The chainsaws are your friends – fire mitigation project in Red Rock
Seeking to limit the potential for wildfire, crews with chainsaws are scheduled Nov. 19 to start cutting back oak brush that's gotten too thick and Siberian elms that don't belong in two locations totaling 77 acres on the Westside.
By far the larger area is 73 acres along the west edge of Colorado Springs' Red Rock Canyon Open Space, next to the Crystal Hills subdivision in Manitou Springs. The other four acres is off Gold Camp Road near the Section 16 Trailhead, just south of the open space.
The work will start in the larger area, according to City Forester Dennis Will, with the first target being a large stand of elms. Twenty-member crews from the Mile High Youth Corps will be working there on a daily basis, he said.
Lasting about 28 weeks and using a mix of state and city funds, the work will be accomplished under a contract between the Youth Corps - a Denver-based organization specializing in outdoor conservation programs - and the Colorado Springs Forestry Division.
No trails will close because of the work, Will pledged.

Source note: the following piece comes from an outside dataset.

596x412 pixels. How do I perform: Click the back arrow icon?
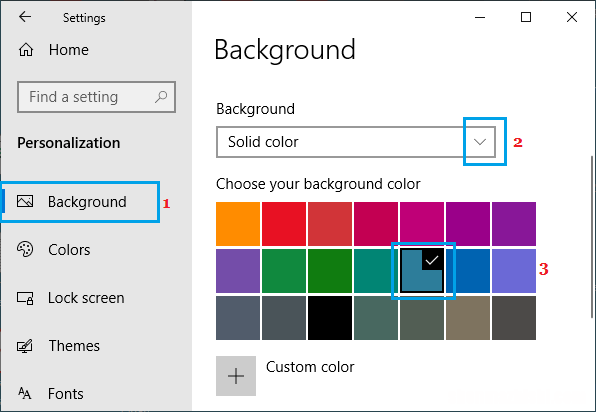pyautogui.click(x=25, y=17)
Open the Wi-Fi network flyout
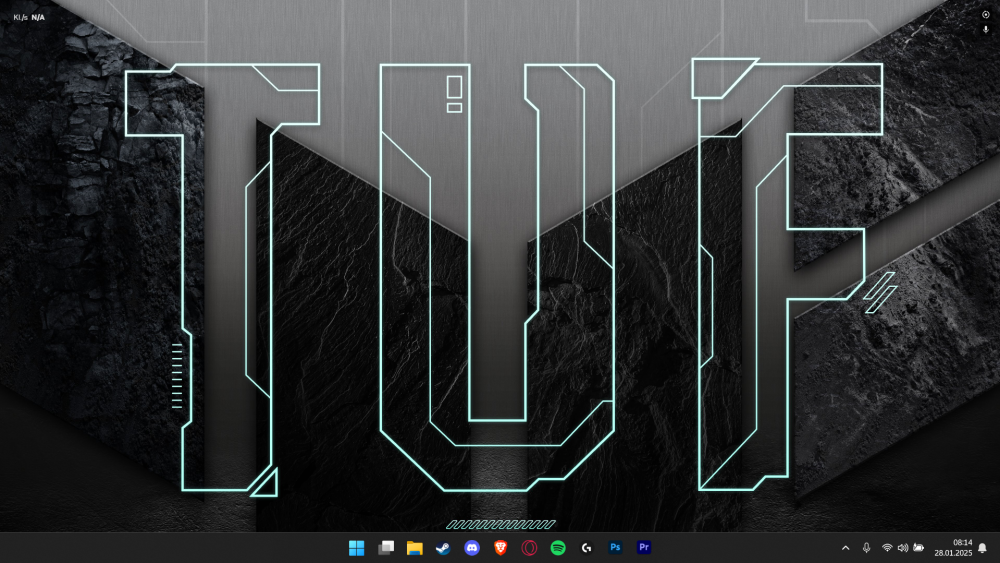The width and height of the screenshot is (1000, 563). (x=887, y=548)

Much of the vegetation being cut will be bushes or trees that are dead or dying (accounting for more than 40 percent of the flora in all), Will said. The elms are considered “invasive” because they kill off more desirable indigenous growth such as willows and cottonwoods, he elaborated.
Both elms and scrub oak often grow densely, which makes them perfect fuel for a wildfire.

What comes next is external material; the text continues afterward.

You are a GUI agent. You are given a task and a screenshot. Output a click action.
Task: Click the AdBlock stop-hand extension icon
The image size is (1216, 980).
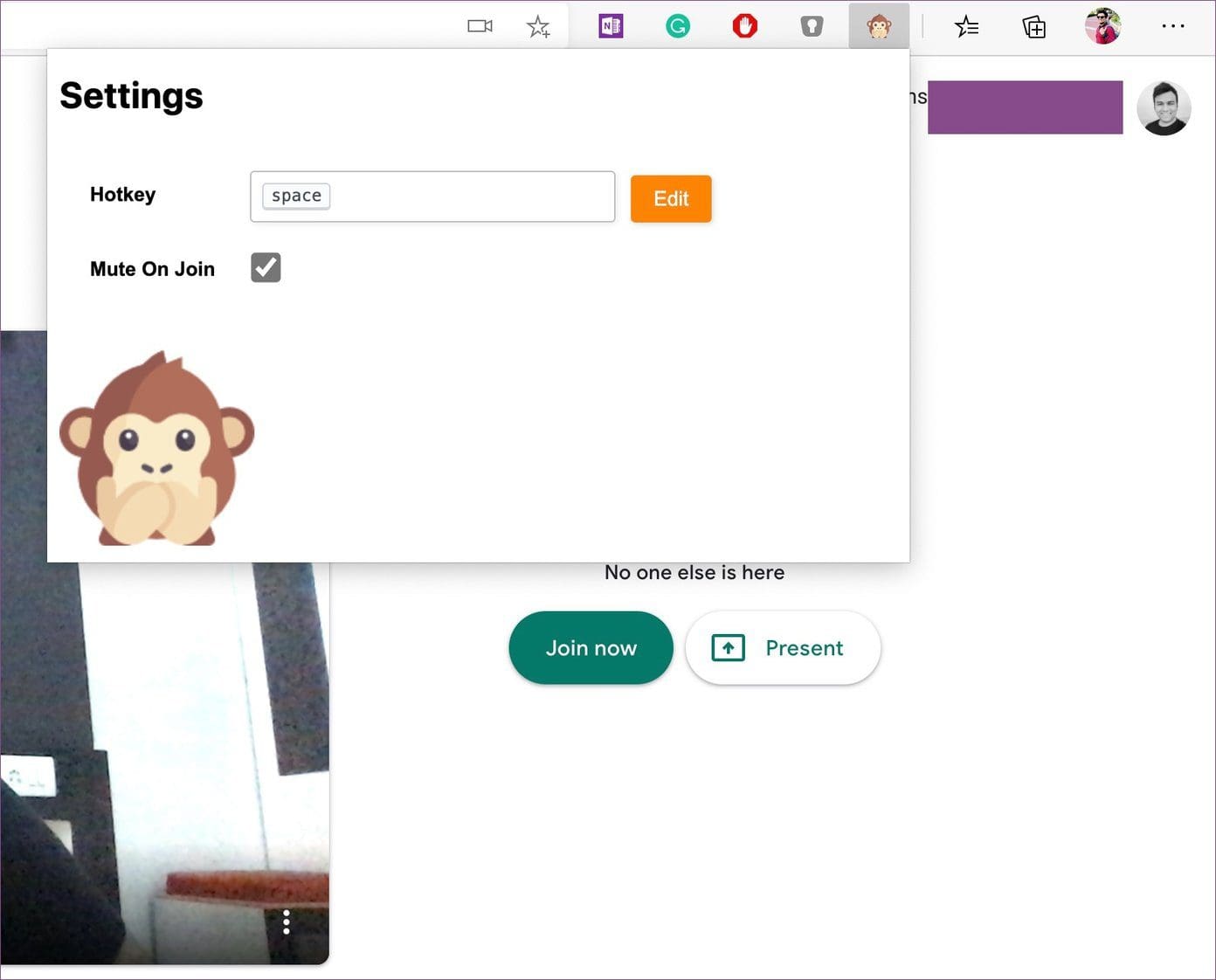(744, 26)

The main goal of the cutting program is to reduce the chances of a fire spreading rapidly through open land near houses, Will summarized at a presentation on the upcoming plans at a meeting in Manitou Nov. 7.

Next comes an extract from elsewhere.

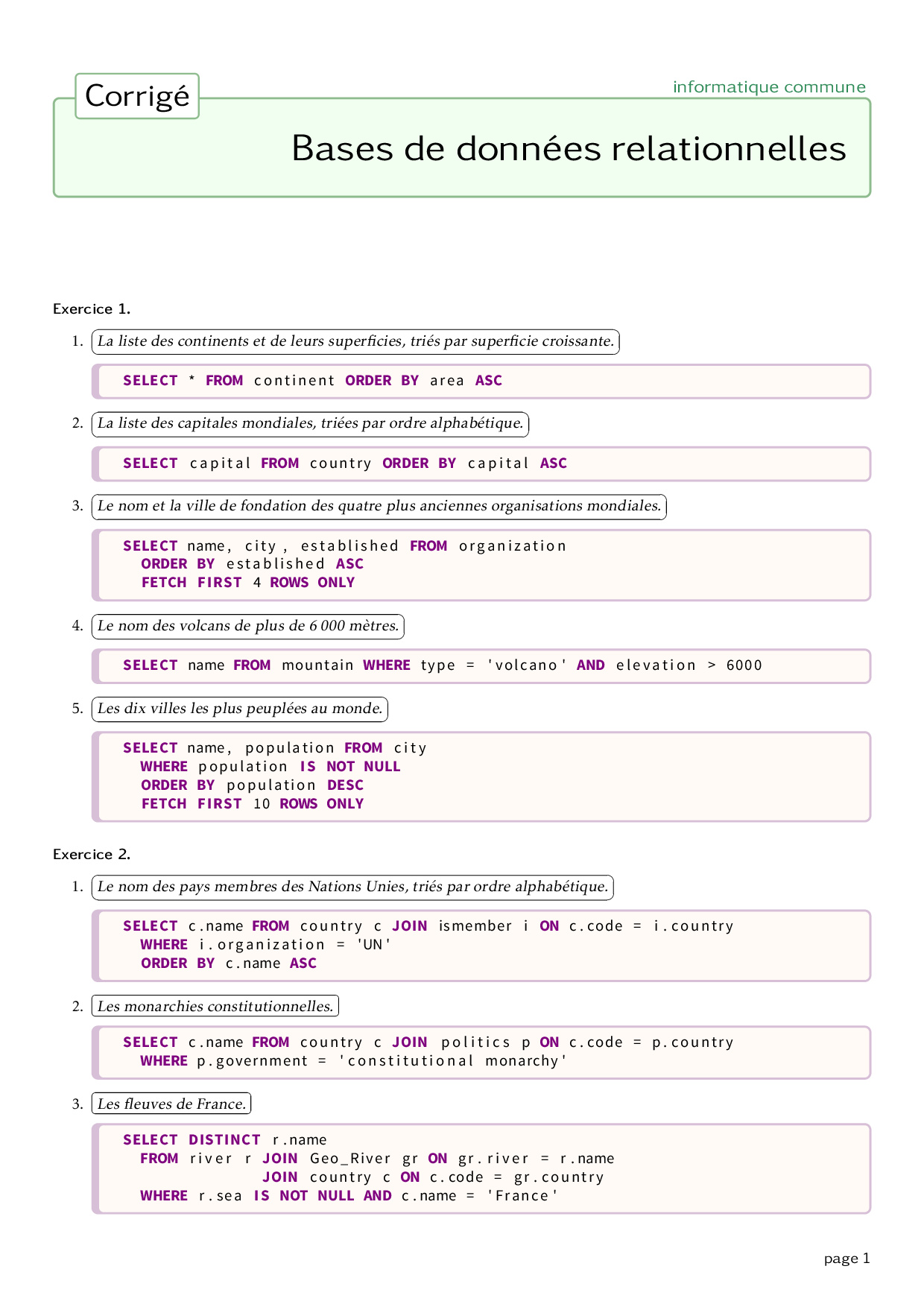Click the page 1 footer number
Image resolution: width=924 pixels, height=1307 pixels.
coord(847,1259)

In the Red Rock/Crystal Hills area, the city has an even broader concern - that if the undesired vegetation got ignited somehow and there was an upslope wind, it could lead to a catastrophe equivalent to the 2012 Waldo Canyon Fire, one that might this time engulf all of Ute Pass.
Fire mitigation is not only effective, resulting in healthy forests, it costs five times less than fighting a fire, according to a 2007 Congressional Budget Office study.
“Doing nothing is not an option,” Will emphasized to the meeting attendees.
A question from the audience asked if the cutting might cause erosion, especially on the slope leading uphill from Red Rock to Crystal Hills, but Will said it shouldn't because the roots of the trimmed vegetation will still be there.
Will's presentation included a list of “Restoration Standards.” Among them were an intent for “more ponderosa and aspen and less Douglas fir”; “preservation of larger, older trees”; and “attention to rare species or habitats.” Another list, titled “Project Treatments and Oversight,” mentioned that trees to be cut will be marked, bird surveys will occur, and City Forestry will check the work progress daily, with “informal reviews by the Colorado State Forest Service and multiple stakeholders” and “formal review by the Colorado Forest Restoration Institute.”
Using $1 million in city reserve funds, City Forestry has organized similar mitigation projects at several other locations in the past year, including two on the Westside. Will outlined them as follows:
“Camp Creek - a small elm and New Mexican locust removal project along Camp Creek at Rock Ledge Ranch; we removed other invasives as well, such as green ash and Russian olive. That project scope was about three acres. We worked on those mid- to late spring of this year. We also tree-spaded about 20 Rocky Mountain junipers to create a screen between the neighborhood south of Chambers and the activity areas in the meadow near the blacksmith shop.
“Garden of the Gods - Siberian elms and a little oak brush dead-wooding along the Hamp Trail, just north of Garden Drive. We also cleaned up the roundabout island of elms and junipers for visibility concerns.”
Another tree-cutting/thinning project, in part of the Westside's Sondermann Park, was also completed recently, using a different funding source, Will said.
City officials have received some negative feedback on that work, but disagreed with citizens who felt the Youth Corps cut more than necessary.
Will said he hoped that announcing the new 77-acre project in advance would help the public understand what was going on and why it's necessary.